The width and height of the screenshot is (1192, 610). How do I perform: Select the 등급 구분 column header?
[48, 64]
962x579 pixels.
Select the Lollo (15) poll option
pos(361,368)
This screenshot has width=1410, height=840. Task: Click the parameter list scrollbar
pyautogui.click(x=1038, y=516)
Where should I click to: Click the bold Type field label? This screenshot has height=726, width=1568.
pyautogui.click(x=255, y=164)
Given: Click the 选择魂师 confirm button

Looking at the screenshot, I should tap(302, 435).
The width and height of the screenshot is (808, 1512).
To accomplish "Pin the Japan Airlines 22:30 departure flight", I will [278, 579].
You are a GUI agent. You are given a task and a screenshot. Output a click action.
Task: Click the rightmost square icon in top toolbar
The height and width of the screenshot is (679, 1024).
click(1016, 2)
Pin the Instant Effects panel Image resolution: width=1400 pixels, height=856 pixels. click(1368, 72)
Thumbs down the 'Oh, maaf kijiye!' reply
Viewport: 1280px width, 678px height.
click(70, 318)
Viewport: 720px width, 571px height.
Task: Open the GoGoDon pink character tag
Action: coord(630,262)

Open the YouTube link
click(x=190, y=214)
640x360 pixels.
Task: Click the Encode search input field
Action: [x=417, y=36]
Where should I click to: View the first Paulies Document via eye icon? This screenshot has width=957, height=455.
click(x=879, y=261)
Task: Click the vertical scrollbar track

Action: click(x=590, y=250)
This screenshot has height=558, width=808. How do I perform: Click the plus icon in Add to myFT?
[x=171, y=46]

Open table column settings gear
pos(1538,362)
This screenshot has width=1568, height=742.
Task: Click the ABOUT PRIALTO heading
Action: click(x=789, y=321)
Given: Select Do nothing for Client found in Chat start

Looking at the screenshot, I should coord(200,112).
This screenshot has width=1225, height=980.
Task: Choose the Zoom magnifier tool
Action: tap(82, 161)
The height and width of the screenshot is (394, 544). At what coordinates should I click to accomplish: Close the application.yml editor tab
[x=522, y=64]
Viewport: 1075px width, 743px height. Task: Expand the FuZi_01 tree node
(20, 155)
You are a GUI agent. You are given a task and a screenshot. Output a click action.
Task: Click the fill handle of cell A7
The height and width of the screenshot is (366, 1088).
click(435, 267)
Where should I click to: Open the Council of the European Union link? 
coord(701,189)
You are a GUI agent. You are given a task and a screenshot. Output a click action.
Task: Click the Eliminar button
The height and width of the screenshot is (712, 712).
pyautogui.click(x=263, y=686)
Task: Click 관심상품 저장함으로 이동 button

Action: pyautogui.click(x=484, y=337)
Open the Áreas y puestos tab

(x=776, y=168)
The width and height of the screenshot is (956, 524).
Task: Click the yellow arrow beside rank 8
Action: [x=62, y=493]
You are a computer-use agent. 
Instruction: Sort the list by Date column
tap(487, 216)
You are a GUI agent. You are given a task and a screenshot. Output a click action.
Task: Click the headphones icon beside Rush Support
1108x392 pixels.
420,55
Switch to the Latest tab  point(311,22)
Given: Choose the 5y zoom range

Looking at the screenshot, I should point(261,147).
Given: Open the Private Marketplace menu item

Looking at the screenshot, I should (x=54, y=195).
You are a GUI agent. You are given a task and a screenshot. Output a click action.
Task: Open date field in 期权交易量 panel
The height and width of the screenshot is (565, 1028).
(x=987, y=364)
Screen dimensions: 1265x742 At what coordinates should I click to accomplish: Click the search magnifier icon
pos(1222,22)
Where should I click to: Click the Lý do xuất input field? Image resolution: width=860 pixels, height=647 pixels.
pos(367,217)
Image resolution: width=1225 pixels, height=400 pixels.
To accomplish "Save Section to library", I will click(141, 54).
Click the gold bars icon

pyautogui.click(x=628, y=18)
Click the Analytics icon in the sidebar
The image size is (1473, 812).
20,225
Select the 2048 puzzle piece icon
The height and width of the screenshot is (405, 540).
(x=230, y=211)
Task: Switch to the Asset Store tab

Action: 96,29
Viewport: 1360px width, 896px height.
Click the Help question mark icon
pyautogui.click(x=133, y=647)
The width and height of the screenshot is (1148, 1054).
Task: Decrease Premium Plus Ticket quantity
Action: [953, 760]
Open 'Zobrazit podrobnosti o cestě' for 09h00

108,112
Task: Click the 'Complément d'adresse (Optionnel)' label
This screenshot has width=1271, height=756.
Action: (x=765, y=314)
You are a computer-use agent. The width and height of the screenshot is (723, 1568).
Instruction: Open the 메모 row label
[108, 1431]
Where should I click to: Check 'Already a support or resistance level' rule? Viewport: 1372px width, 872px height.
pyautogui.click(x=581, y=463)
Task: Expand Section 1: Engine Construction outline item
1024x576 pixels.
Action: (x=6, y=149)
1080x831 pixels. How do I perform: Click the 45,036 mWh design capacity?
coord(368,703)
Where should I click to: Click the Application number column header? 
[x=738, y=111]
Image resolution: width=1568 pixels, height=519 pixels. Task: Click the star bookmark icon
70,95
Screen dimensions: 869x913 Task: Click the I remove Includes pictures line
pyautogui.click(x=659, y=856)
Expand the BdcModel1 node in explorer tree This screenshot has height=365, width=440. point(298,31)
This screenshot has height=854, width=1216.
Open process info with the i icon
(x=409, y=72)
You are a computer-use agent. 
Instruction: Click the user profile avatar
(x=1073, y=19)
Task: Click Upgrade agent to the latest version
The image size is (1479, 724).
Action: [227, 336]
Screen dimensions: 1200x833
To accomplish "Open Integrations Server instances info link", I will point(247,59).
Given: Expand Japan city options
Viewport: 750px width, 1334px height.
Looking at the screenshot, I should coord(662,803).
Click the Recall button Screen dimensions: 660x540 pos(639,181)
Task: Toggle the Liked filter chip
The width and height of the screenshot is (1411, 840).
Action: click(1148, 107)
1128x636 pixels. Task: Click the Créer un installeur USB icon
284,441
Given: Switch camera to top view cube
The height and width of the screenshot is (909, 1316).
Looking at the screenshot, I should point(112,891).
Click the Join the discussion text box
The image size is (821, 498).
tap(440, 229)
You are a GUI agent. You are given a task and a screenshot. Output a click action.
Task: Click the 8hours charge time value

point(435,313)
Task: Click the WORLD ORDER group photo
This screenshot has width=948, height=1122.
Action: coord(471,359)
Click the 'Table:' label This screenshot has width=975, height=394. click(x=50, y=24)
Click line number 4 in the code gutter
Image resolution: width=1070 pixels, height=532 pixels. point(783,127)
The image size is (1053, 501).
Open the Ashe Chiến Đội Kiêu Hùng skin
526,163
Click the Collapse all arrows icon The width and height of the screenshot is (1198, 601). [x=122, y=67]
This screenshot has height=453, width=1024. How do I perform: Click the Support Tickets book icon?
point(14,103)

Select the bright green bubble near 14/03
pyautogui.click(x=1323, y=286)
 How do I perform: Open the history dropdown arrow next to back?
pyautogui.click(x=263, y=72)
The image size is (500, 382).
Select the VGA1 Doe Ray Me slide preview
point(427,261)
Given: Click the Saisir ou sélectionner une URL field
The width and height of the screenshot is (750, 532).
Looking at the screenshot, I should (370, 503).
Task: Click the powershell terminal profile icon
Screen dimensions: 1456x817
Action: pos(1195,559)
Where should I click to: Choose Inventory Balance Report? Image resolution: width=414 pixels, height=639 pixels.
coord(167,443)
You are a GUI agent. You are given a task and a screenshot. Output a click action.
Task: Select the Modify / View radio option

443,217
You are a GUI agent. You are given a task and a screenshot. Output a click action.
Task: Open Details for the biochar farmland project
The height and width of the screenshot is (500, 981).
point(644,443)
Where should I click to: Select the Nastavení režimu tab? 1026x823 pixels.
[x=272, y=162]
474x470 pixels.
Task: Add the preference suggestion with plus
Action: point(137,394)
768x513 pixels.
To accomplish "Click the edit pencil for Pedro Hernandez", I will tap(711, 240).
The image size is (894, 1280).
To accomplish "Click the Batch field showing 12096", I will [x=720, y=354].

============================================================

[To do] Copy each line of the data that contains the word "Section".

[Answer for the task]
To accomplish "Save Section to library", I will click(141, 54).
Task: Expand Section 1: Engine Construction outline item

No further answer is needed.